- Prompt: Exactly and without additions, transcribe the line that contains "Resources [button] (703, 84)" and every line after it in the data.

- Input data:
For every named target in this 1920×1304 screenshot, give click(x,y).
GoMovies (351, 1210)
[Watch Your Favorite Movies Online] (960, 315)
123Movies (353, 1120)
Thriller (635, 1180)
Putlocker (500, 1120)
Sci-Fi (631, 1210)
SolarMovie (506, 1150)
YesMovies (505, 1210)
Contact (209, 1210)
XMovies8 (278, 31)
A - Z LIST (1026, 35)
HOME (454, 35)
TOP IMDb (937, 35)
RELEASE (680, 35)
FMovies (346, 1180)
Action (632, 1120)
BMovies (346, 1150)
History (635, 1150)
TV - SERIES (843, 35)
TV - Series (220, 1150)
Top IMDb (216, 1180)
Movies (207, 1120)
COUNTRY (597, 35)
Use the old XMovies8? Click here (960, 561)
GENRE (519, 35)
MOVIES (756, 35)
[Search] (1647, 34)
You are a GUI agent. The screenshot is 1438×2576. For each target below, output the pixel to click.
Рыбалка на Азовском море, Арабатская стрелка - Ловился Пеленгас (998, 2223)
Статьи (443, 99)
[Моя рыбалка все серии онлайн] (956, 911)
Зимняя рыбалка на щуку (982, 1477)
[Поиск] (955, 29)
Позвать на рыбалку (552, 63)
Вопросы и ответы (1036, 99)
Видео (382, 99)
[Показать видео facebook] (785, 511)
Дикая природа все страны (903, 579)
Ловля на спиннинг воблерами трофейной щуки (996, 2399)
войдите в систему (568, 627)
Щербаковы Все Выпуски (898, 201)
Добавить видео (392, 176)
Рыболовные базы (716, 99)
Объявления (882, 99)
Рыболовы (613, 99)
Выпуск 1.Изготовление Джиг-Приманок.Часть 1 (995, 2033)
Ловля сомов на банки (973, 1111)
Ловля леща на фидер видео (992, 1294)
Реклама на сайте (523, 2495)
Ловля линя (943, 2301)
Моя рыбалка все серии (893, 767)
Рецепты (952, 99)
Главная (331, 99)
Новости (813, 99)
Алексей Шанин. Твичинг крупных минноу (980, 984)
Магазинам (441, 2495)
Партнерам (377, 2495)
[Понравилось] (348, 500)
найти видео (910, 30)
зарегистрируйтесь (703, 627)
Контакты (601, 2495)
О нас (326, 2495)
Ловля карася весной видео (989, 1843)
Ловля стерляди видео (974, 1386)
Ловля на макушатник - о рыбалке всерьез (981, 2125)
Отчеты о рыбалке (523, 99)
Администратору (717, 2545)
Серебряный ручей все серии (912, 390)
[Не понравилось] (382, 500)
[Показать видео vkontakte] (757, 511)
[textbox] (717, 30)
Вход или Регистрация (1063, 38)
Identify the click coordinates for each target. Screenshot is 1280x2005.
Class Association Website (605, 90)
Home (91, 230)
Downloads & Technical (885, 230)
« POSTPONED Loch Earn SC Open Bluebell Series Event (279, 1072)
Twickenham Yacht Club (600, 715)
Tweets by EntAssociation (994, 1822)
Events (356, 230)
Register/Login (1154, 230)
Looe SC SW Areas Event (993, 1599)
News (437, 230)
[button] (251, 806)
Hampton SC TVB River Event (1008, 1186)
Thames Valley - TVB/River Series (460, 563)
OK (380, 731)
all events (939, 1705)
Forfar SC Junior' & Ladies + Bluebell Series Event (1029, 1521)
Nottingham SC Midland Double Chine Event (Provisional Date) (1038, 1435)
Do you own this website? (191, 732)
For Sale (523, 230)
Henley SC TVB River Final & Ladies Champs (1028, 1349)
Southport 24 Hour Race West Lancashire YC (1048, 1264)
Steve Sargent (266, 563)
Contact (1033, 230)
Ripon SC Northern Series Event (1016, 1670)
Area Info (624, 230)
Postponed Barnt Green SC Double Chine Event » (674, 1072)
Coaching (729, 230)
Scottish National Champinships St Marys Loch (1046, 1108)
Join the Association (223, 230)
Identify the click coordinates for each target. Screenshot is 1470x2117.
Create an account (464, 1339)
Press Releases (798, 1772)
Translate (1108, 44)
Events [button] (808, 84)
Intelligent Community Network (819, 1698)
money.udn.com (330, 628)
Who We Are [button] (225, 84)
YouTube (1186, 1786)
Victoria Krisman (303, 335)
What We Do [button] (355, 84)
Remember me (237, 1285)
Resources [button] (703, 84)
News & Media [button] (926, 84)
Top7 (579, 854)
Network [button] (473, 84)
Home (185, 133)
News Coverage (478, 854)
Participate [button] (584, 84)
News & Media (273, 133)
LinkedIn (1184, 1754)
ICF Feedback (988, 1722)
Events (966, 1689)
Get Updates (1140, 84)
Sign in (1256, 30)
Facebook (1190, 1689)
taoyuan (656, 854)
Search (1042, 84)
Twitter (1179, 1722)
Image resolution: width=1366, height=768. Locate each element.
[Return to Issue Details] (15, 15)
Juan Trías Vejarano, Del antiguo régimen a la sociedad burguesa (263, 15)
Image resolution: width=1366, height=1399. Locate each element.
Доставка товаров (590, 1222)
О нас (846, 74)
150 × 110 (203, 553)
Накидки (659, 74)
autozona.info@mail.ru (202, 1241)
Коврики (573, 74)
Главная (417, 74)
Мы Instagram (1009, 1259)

- Exercise answer:
Resources [button] (703, 84)
News & Media [button] (926, 84)
Top7 (579, 854)
Network [button] (473, 84)
Home (185, 133)
News Coverage (478, 854)
Participate [button] (584, 84)
News & Media (273, 133)
LinkedIn (1184, 1754)
ICF Feedback (988, 1722)
Events (966, 1689)
Get Updates (1140, 84)
Sign in (1256, 30)
Facebook (1190, 1689)
taoyuan (656, 854)
Search (1042, 84)
Twitter (1179, 1722)
Image resolution: width=1366, height=768. Locate each element.
[Return to Issue Details] (15, 15)
Juan Trías Vejarano, Del antiguo régimen a la sociedad burguesa (263, 15)
Image resolution: width=1366, height=1399. Locate each element.
Доставка товаров (590, 1222)
О нас (846, 74)
150 × 110 (203, 553)
Накидки (659, 74)
autozona.info@mail.ru (202, 1241)
Коврики (573, 74)
Главная (417, 74)
Мы Instagram (1009, 1259)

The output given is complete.